Das LKA warnt die Bürger und Bürgerinnen deshalb:

 

Die Verkäufer sollten solche Mails ignorieren und logischerweise keine Vorabzahlungen an Transportdienstleister bezahlen. Keiner sollte sich von dubiosen E-Mails von Treuhanddiensten, Transportdiensten, Banken und jetzt sogar von der Polizei täuschen lassen. Die echte Polizei würde niemals solche Tätigkeiten durchführen und auch keineswegs irgendwelche Mails schicken. Es ist und bleibt hochkriminell und unseriös!

Weiterhin rät das Landeskriminalamt, dass man Zahlungswege und auch Transportwege selbst festlegen soll. Die beste Lösung wäre, eine Bargeldzahlung bei Abholung, welche im Kleinanzeigen-Segment sehr üblich ist.

Falls der Käufer doch die Versandoption nutzen möchte, sollte man zwingend auf einen nachvollziehbaren Versandweg achten, sprich Paket mit Sendungsnummer oder bei kleineren Waren Versand per Einschreiben. Ausweiskopien, die als Echtheitsbeleg gewünscht werden, sollte man nicht versenden. Es ist datenschutzrechtlich absolut grenzwertig, den eigenen Ausweis auf einer Kopie oder einem Scan Dritten/unbekannten Personen zu schicken.

Wer solch einem Betrug aufgesessen ist, sollte unbedingt bei der örtlichen Polizeidienststelle Anzeige erstatten. Es könnte sich auch noch lohnen, die Bank sofort zu informieren, um eventuell eine unrechtmäßige Zahlung noch stoppen zu können.
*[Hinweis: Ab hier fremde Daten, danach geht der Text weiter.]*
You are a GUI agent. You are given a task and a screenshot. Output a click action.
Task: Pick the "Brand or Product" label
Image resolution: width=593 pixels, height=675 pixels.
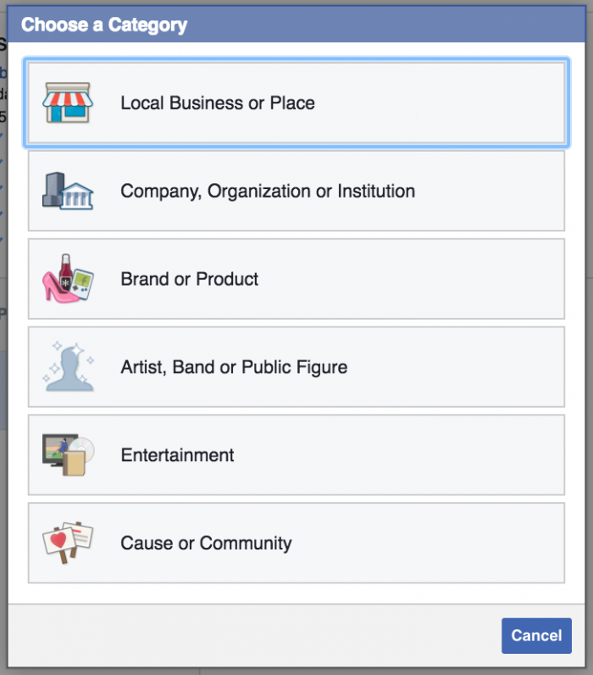pyautogui.click(x=190, y=279)
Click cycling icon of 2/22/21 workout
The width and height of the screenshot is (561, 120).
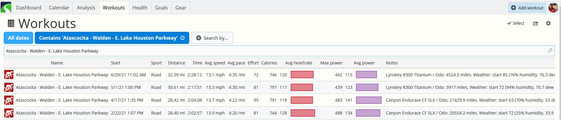(9, 113)
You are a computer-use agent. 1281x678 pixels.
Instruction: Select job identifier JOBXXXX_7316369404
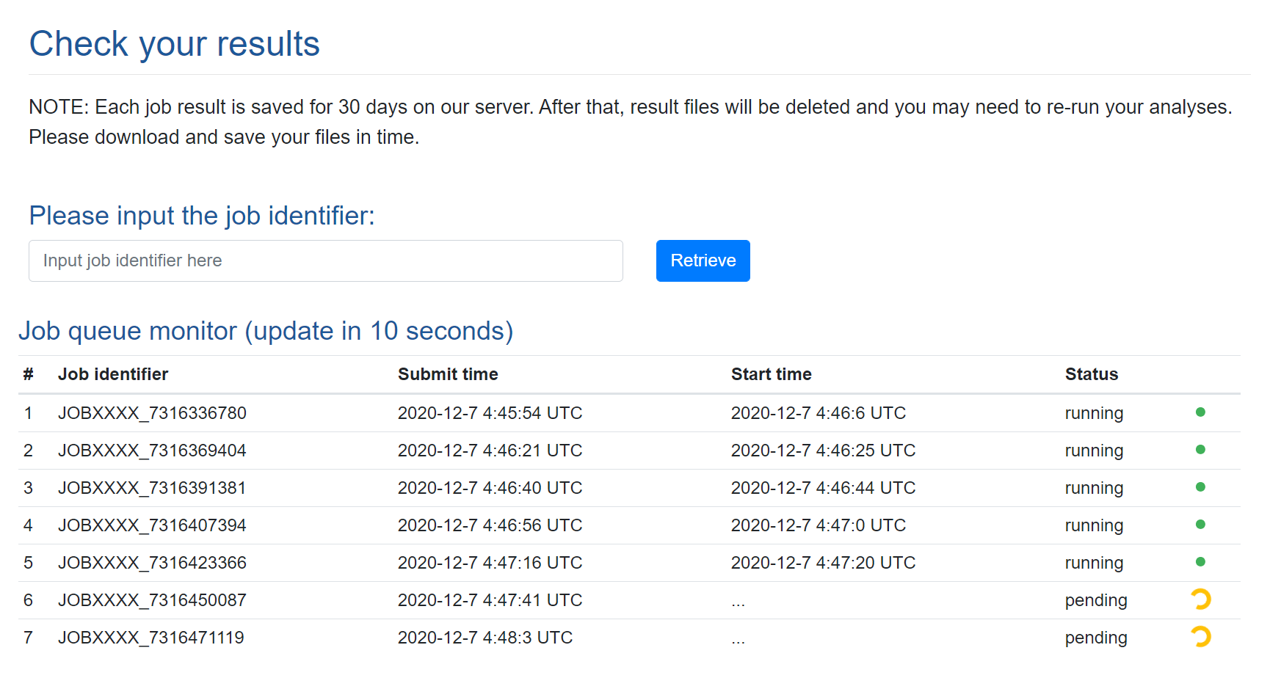(x=152, y=451)
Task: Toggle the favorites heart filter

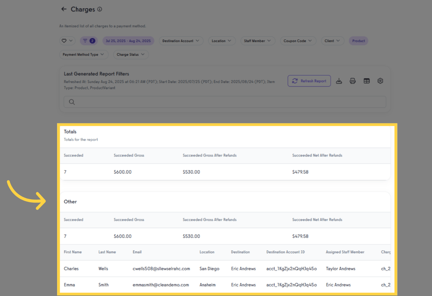Action: [65, 40]
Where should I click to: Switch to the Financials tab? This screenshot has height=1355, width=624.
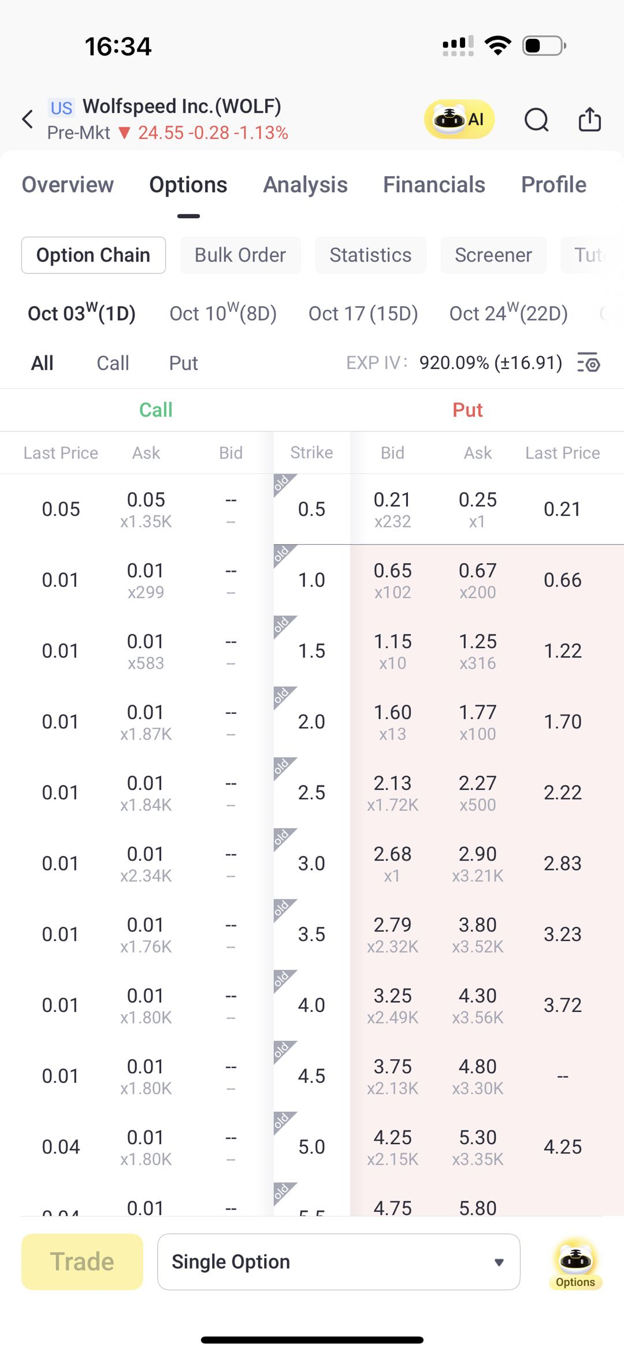[434, 185]
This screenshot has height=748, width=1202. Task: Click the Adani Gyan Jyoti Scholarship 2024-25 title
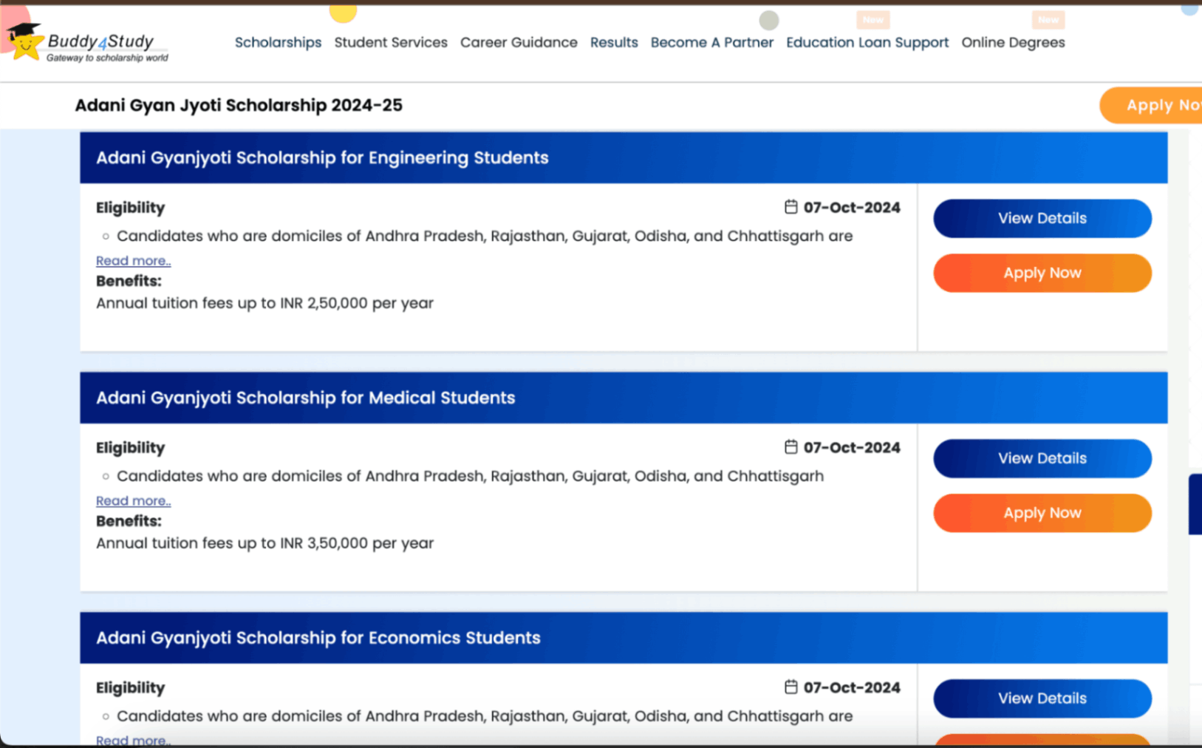[239, 105]
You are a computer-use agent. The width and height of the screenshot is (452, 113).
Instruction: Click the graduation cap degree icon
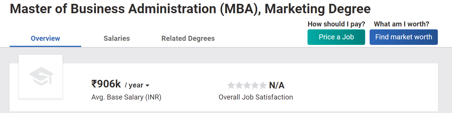(x=41, y=76)

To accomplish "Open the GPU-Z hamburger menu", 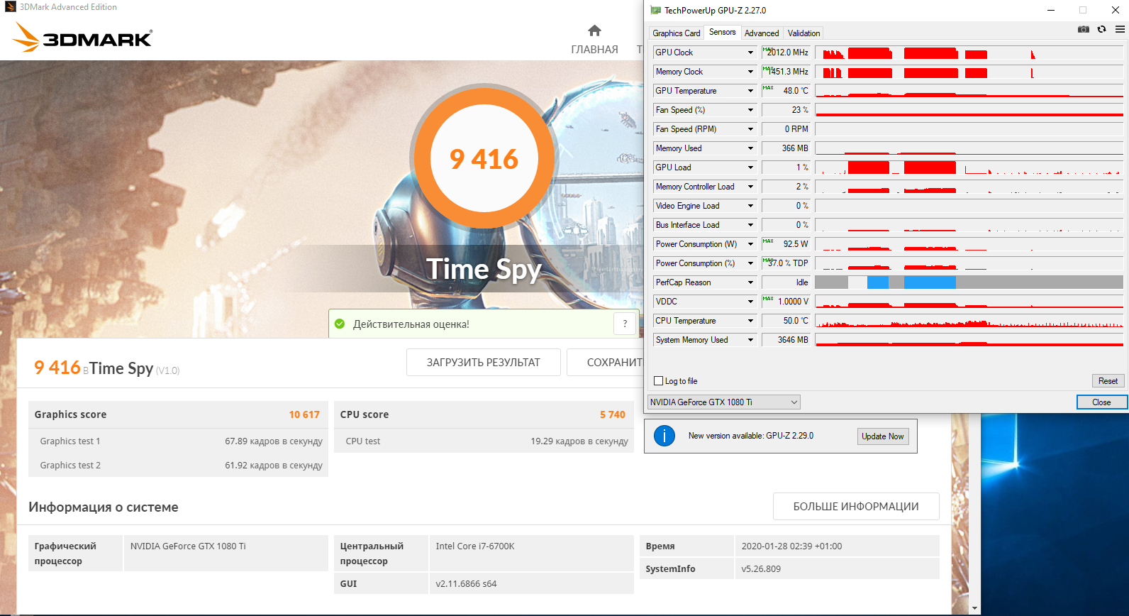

Es muss allerdings sehr schnell gehen, denn ein paar Minuten oder Stunden zu spät und die Bank kann nichts mehr machen.

Generell gilt, auf sein eigenes Bauchgefühl zu hören. Viele fühlen sich unbehaglich, wenn sie eine Mail, wie oben beschrieben wurde, erhalten. Im Zweifelsfall sollte man unbedingt Rückfrage mit der Polizei halten. Diese erkennt eine gefälschte Mail sofort und kann sofort entsprechende Schritte einleiten.